“Forced into the wilderness for years first by cords, then by Dickies, Carharts and assorted chinos, jeans now are the stuff of kingdom-making and eternal glory.” And on that very same note, Boil the Oceans offers some analysis on how jeans have climbed to become the north star of the skateboard industry.
Nearly every time a particular trick on a particular spot is mentioned on a particular website, the responses are the same:
“My boy from Wisconsin already did that.”
“Didn’t some guy on Habitat Australia do that in a Slam four years ago?”
“That Canadian with the guages and the DCs did it switch.”
“Greg Lutzka frontside flipped into that.”
We live in a time when some guy lipsliding up Black Hubba is forgotten during a cursory nerd-out conversation regarding all the tricks that have been done there.
The year was 2006 and we were not yet twelve months into our now decade-long existence as an accredited skateboard fashion house. YouTube was a year-and-a-half old. Myspace was more popular than Facebook. Bronze was still Flipmode, and their star players were Billy Lynch and Derrick Z. That summer, they released what was then the pinnacle of little kid New York City skate videos, Flipmode 3. One of its standouts was a switch flip backside tailslide over the Flushing grate by James Reres.
Some Long Islanders can keep a buzz with a push, an ollie, a 5-0 grind. Most cannot.
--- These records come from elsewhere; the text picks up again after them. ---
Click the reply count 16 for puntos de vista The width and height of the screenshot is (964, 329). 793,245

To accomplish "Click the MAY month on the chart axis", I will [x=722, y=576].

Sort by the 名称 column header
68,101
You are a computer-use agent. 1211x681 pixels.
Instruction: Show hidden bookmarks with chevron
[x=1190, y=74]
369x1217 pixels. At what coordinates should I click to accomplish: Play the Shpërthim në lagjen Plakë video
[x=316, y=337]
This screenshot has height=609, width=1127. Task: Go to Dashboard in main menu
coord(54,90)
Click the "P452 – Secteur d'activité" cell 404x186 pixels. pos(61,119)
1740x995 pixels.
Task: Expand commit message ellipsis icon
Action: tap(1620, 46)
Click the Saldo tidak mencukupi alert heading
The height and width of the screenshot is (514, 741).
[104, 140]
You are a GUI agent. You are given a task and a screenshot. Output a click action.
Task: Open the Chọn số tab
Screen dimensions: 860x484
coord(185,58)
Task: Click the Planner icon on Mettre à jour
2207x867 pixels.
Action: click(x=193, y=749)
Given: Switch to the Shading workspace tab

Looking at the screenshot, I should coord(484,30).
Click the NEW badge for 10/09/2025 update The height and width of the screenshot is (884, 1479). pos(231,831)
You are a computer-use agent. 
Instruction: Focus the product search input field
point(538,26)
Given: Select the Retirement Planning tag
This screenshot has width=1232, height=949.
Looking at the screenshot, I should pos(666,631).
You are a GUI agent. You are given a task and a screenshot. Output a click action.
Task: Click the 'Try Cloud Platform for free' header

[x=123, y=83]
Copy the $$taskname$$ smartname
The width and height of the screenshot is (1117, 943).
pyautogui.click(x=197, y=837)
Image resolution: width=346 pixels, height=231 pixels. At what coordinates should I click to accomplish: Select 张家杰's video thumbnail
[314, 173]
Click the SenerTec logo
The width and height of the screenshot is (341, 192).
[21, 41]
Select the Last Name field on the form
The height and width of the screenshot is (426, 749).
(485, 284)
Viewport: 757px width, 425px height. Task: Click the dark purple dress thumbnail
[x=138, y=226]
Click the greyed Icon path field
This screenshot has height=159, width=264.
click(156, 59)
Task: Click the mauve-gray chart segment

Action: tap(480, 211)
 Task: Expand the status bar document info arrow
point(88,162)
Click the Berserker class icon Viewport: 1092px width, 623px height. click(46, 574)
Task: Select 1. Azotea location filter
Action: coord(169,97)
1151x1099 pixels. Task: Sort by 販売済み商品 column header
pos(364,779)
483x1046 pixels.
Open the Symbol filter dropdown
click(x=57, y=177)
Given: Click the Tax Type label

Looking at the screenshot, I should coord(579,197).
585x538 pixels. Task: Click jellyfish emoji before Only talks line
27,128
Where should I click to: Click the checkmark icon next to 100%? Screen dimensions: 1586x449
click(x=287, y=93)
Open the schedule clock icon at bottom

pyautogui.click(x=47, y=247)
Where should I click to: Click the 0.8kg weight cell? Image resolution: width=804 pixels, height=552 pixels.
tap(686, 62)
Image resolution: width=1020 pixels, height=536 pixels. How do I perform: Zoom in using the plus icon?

If at least 20% of the numbers in your phone don’t begin with a 516, it is likely you may not know who James Reres is. Around the time of said Flipmode 3 trick, he rattled off a barrage of tricks over Flushing, with a ferocity not seen in city limits since Zered on the old Grace ledge. Individuals qualified to give proverbial Golden “Globes” crowned him “King of the Grate,” a title that still stands today. It didn’t matter if someone did one of those tricks down the line — they’d have to do all of them and probably some new ones to make a further impact on the spot.
It was right then and there that we knew ABDs would soon be useless. A guy unknown to most not living within a sixty-mile radius of Long Island had singlehandedly set the bar higher than anyone would be able to reach it for almost a decade to come. Our ABD statistician — a fresh-faced Princeton economics graduate tasked with populating spreadsheets with every trick done at the city’s spots — was out of a job.
Some kid on Supra flow is warming up at Santa Monica Courthouse with a switch flip back tail as you read this. Any nerd with Chickenbone wax and some patience could probably do The King’s tricks now. Except unless he has a time machine back to when miraculous skateboard achievements had a lifespan of more than 24 hours, worrying about whether someone did a better trick in 2015 is like hoping the sun won’t set. Thank you to James Reres for so unfairly tipping the scales at New York’s longest-standing marquee skate spot in his favor. Our office hasn’t cared about ABDs since.